OWN CORRESPONDENT, Johannesburg | Wednesday 11.30am.
SHARES in Randgold Exploration Co lost 10% of their value on Tuesday as investors continued to shun the gold mining stable run by the Kebble family after a recent loan and share scandal.
Randgold’s shares slumped 55 cents to 495 cents, bringing its losses since the controversial transaction to fend off a rival bid was revealed on January 15 to 31%. It has fallen 42% since the start of the year.
Stablemate JCI Gold shed seven cents or 1,8% to 385 cents, deepening its fall to 35% this month.
”Too many people have been burnt by the management of this company. It is very frustrating for any investor,” said Joachim Berlenbach, gold analyst at Standard Equities.
The companies are part of the JCI/Randgold group which had announced a sweeping reorganisation last year to form a single gold miner with its primary listing offshore.
Mining magnate Brett Kebble — who together with his father, Roger — are key shareholders and managers of the JCI-Randgold group. Earlier this month, Brett Kebble announced he had quit four directorships in the gold stable, including his chief executive post at Western Areas Ltd .
Western Areas is currently probing a secret plan to buy shares in Randfontein Estates that it said was authorised by Kebble without board approval.
The share purchase, made to thwart a rival bid for Randfontein, contravened South African securities law and has upset plans for the long-awaited revamp of the JCI/Randgold group. Randfontein was to be a key pillar of the new company, but is now part of the Harmony Gold group.

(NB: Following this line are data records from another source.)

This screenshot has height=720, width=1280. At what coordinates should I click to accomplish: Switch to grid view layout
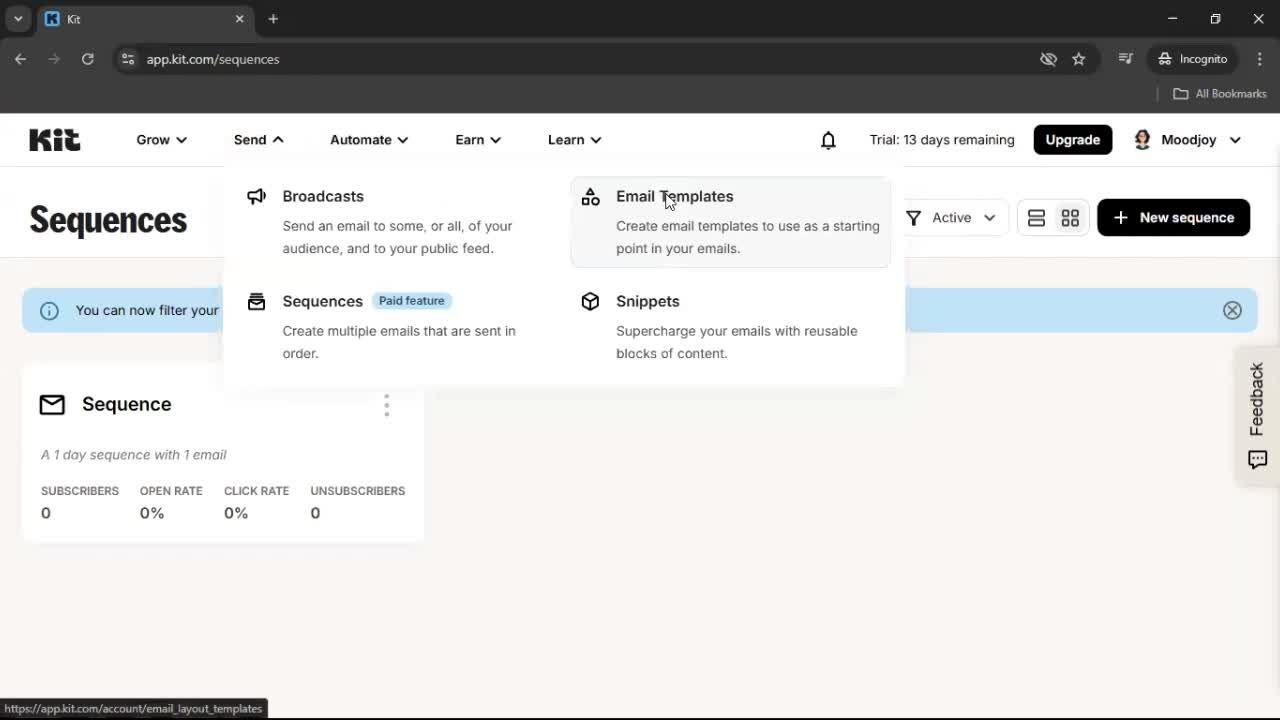pos(1070,217)
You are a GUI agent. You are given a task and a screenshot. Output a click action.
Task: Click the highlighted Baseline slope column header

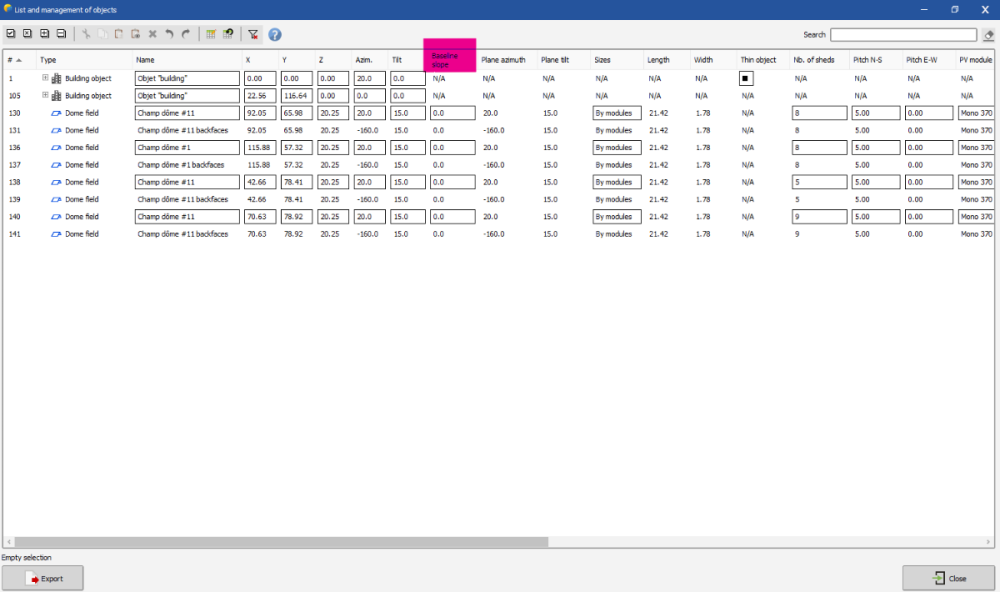(449, 58)
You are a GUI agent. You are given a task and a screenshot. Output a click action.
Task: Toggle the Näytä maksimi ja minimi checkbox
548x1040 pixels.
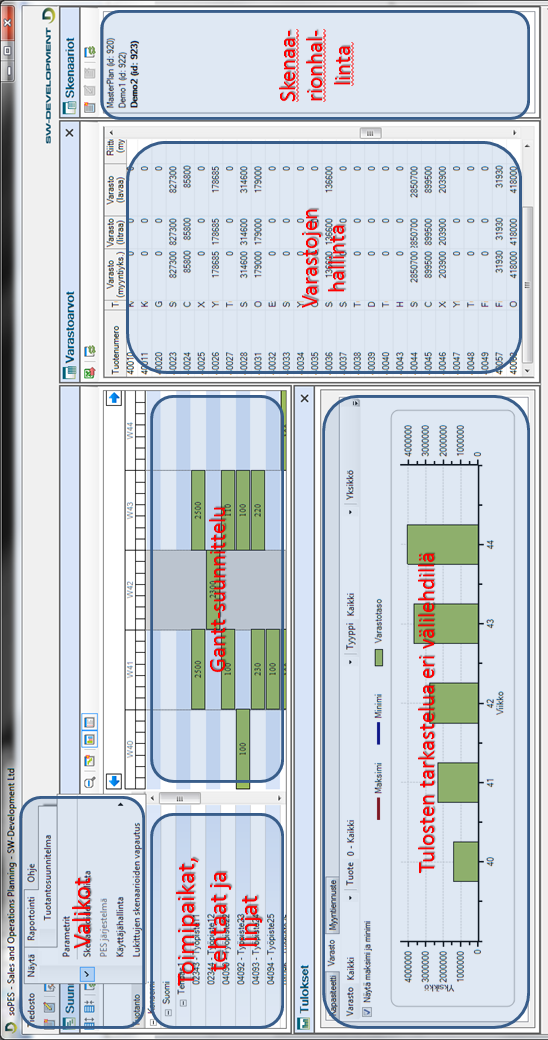point(367,1011)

”Any investor first wants to see what management is going to do now. Until we see a clearer structure, I can’t imagine anyone will want to look at (Randgold),” Berlenbach said.
Analysts said the market was speculating on two avenues for the future of JCI-Randgold. Either the restructuring would go ahead without Randfontein, or the group could sell off some of its assets.
London-listed Randgold Resources is seen as possible disposal material, and a good catch for the likes of AngloGold or Gold Fields , the world’s two biggest bullion producers who might be keen on the firm’s West African assets.
Analysts said another possible sale would be Western Areas’ 50% stake in the Western Areas mine and South Deep project, one of the richest gold deposits in South Africa.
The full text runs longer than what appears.